Rows from a screen-grounding dataset:
● ● ● ●
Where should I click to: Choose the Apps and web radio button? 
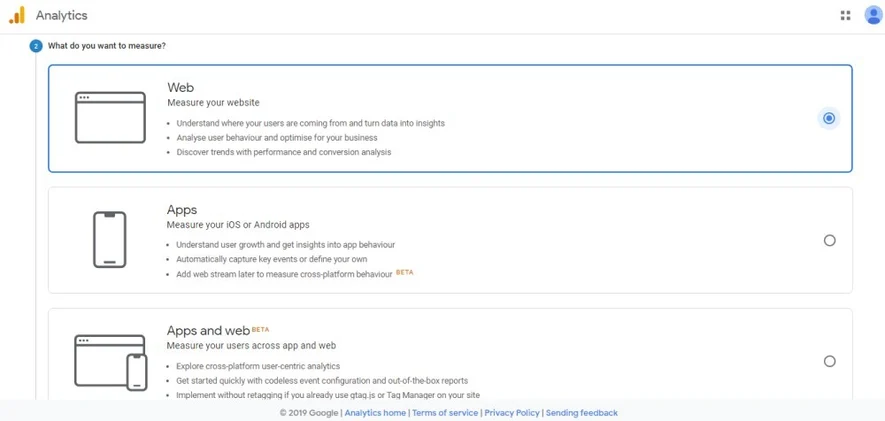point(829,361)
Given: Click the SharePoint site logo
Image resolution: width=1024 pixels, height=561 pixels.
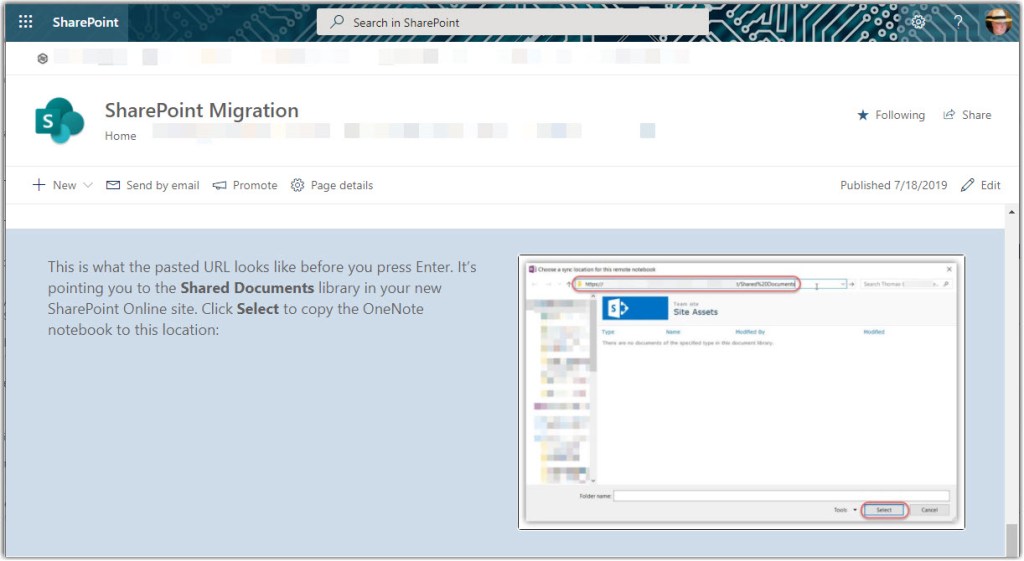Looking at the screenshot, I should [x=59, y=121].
● ● ● ●
**Direction:** Extract every line of the records above verbatim, omitting the pictures.

**Solution for this task:**
Where should I click to: Choose the Apps and web radio button? 
point(829,361)
Given: Click the SharePoint site logo
Image resolution: width=1024 pixels, height=561 pixels.
Looking at the screenshot, I should [x=59, y=121].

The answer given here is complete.